If I'm not mistaken, a "graphic designer" is an artist that takes information, filters it through a concept, and designs pieces to reflect that process. For example: let's say you've got a country restaurant that needs you to design their menu. They give you their menu offerings in a simple Word document as just a list with prices. In speaking with them, you agree a "rustic" look is the image the restaurant wants to convey to the customer. So, you take their information, arrange it in an organized manner (appetizers grouped over here, main dishes and entrees over there, dessert on the back...) set up a typographic hierarchy with appropriate fonts (maybe some old letterpress fonts or Western fonts catch your eye), you use some old copperplate engravings of kitchen utensils and livestock for some visual interest and you print it all in a dark brown ink on a buff-colored laid paper stock (one that looks like a linen tablecloth). THAT is graphic design.
Used to be that the "commercial arts" referred more to the production/technical end of things: mainly the different printing methods, screening photos, setting type and other technical aspects of getting the job produced as per the designer's specifications. Very few design decisions were left to the technicians.
Nowadays, the difference between the two fields has blurred quite a lot. Certain technologies have become antiquated (such as using a copy camera to screen continuous-tone photos) with the advent of the computer. If you are doing layout, making color and typographic choices, sourcing and choosing photos and contributing to the overall look of a piece, then you are a graphic designer. If you are simply handling a job when it comes through, ordering and checking separations, burning plates, running the press, you're not really an artist so much as you are a technician.
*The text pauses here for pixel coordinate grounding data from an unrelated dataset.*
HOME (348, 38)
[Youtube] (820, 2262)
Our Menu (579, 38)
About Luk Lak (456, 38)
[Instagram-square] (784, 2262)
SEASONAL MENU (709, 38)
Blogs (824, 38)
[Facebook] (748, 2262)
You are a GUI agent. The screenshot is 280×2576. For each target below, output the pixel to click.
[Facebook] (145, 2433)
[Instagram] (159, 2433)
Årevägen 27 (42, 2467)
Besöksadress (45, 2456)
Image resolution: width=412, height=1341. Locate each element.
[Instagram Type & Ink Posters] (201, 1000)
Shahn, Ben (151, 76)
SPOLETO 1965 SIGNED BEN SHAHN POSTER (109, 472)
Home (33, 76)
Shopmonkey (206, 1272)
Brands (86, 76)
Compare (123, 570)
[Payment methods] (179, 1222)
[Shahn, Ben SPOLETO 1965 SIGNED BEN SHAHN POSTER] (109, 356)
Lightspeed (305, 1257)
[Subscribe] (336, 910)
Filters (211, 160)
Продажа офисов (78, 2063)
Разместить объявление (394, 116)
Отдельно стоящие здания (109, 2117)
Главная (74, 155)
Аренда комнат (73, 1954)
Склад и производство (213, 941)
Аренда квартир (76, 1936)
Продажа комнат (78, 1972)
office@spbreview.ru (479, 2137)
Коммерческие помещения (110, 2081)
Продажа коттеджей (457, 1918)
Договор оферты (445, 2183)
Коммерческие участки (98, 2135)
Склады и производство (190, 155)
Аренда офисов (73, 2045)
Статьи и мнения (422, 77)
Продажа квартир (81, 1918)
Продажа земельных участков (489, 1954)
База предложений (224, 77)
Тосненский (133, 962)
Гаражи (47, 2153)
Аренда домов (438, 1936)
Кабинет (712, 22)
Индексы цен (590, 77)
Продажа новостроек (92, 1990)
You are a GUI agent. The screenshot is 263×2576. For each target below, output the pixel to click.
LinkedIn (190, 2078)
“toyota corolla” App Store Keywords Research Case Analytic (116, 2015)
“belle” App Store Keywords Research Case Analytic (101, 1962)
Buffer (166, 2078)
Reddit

I would say that the terms graphic designer, graphic artist and commercial artist are pretty much the same thing. Your skill with and knowledge of color, photography, illustration, typography and layout all contribute to designing and imparting a message to the general public or a specialized audience.
Generally speaking, a designer will be paid more than one who works in the commercial arts (again, it's the difference between CREATING something and PRODUCING something.) There are many specialized fields within graphic design: illustrator, technical illustrator, typographer, layout design, corporate identity, editorial illustration. You could end up doing all sorts of things as a graphic designer: flyers, brochures, catalogs, logos, illustrations, product packaging graphics, display graphics, poster design, Hollywood standees, movie production prop design (as in movies that need period-looking graphics for newspapers, signage, posters, etc.), amusement park signage and graphics, theatre scenic design. Anything that has words and pictures on it, you can be involved in as a graphic designer. Granted, you may be working in tandem with other designers (like structural designers for grocery store displays which is what I do or maybe a theatre set designer.)
If you have a signature look in whatever you do you could freelance and let the jobs come to YOU! Michael Doret, McRay Magleby, and Gerard Huerta (those are just a few off the top of my head) all have definitive signature looks to their work and they've managed to hone their skill and craft to the point where people recognize their style and WANT THAT style for their up-and-coming project.